A prima vista, Sicario potrebbe essere catalogato come l’ennesima pellicola che tratta il tema del narcotraffico. Ma il film realizzato da Denis Villeneuve (che proprio da questa produzione ha preso l’abbrivio per progetti ben più corposi, come i successivi Arrival e soprattutto Blade Runner 2049), è molto più di questo. Certo l’azione si svolge sul bollente confine tra Stati Uniti e Messico ma offre molto di più di solo azione e sparatorie.

Questo perché lo sviluppo della storia gioca su come i classici ruoli dei buoni (gli agenti) e dei cattivi (i narcos) non siano così netti e di come le varie situazioni tendano a rendere i confini ben più sfumati. Delle crudeltà dei trafficanti si vedono certo i drammatici e spietati effetti, con abbondanza di corpi mutilati impiccati sotto i ponti di Juarez (immaginiamo la gioia dell’ente del turismo messicano, perché dopo questa “sponsorizzazione”, la città non la inserirei tra quelle da visitare in un tour del Paese), ma alla fine a utilizzare le armi e a uccidere senza pietà sono sempre i militari e la polizia a stelle e strisce… E in una situazione di tensione come quella che gli agenti vivono costantemente diventa anche piuttosto facile che il modo “giusto” di agire si mescoli a rancori e vendette.

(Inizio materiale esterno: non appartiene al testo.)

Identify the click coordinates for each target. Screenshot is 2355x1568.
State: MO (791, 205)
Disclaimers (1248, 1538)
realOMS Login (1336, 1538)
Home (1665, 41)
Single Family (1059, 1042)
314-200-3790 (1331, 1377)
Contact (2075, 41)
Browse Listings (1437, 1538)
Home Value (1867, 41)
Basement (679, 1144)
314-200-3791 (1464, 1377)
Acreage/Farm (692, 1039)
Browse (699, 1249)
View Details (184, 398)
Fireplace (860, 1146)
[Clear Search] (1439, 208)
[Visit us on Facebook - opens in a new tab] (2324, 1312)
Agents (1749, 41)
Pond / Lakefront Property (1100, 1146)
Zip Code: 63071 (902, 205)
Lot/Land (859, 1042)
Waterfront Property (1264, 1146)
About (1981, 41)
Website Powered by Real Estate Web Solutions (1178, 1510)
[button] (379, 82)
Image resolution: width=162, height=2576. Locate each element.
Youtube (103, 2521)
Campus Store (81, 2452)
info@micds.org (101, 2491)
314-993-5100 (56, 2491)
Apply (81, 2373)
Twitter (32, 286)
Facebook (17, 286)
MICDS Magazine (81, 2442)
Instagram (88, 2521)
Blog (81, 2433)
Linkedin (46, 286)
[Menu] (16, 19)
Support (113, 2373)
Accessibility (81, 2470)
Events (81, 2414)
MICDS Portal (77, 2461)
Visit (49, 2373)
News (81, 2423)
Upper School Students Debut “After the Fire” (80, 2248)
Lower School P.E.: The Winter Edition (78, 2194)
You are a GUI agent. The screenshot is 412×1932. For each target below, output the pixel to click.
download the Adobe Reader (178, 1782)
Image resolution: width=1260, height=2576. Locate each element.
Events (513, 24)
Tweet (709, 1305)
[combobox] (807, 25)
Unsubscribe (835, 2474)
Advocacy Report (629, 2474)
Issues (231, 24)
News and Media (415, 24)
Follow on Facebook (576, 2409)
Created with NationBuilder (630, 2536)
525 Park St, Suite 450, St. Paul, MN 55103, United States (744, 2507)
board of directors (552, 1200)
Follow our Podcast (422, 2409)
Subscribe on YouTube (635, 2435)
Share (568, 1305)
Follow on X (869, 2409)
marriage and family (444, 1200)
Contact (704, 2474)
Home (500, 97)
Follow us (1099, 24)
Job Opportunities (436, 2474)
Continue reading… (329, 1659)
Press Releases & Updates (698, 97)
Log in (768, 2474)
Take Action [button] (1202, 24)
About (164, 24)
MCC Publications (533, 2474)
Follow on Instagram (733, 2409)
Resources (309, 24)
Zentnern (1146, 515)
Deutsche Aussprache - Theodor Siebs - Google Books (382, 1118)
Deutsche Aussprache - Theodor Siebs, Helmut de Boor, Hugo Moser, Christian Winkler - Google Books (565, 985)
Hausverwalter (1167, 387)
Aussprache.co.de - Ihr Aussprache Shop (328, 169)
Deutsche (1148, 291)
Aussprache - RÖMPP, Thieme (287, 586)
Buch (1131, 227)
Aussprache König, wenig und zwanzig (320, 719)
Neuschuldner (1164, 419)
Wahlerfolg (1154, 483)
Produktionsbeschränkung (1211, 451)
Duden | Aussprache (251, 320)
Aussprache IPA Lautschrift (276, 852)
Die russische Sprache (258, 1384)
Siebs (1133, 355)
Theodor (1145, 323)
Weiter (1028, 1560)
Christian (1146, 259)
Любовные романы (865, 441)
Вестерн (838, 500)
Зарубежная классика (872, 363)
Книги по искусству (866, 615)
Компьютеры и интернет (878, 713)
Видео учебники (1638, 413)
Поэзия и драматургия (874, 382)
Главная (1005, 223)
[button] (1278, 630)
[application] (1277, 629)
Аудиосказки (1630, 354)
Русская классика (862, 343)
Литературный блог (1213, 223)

È all’interno di questo universo che si trova invischiata Kate Macer (un’ottima Emily Blunt), le cui azioni, almeno inizialmente, sono dettate esclusivamente dal suo senso di giustizia. Ma ben presto la donna si ritrova smarrita, in balia degli eventi ma anche di personaggi, tra cui Alejandro (Benicio del Toro), che incrineranno la sua rettitudine nonché metteranno a rischio la sua sopravvivenza stessa. Sempre per tornare sul discorso della labilità del confine che divide buoni e cattivi.

È proprio questa la qualità principale di Sicario, ovvero stravolgere il classico canovaccio di genere. Il tutto anche grazie a una regia ispirata, ad alcune scene destinate a diventare cult, su tutte quella che si svolge sul confine e quella nel tunnel che i narcos sfruttano per trasportare la droga, e a una prova degli attori di alto livello. Da vedere.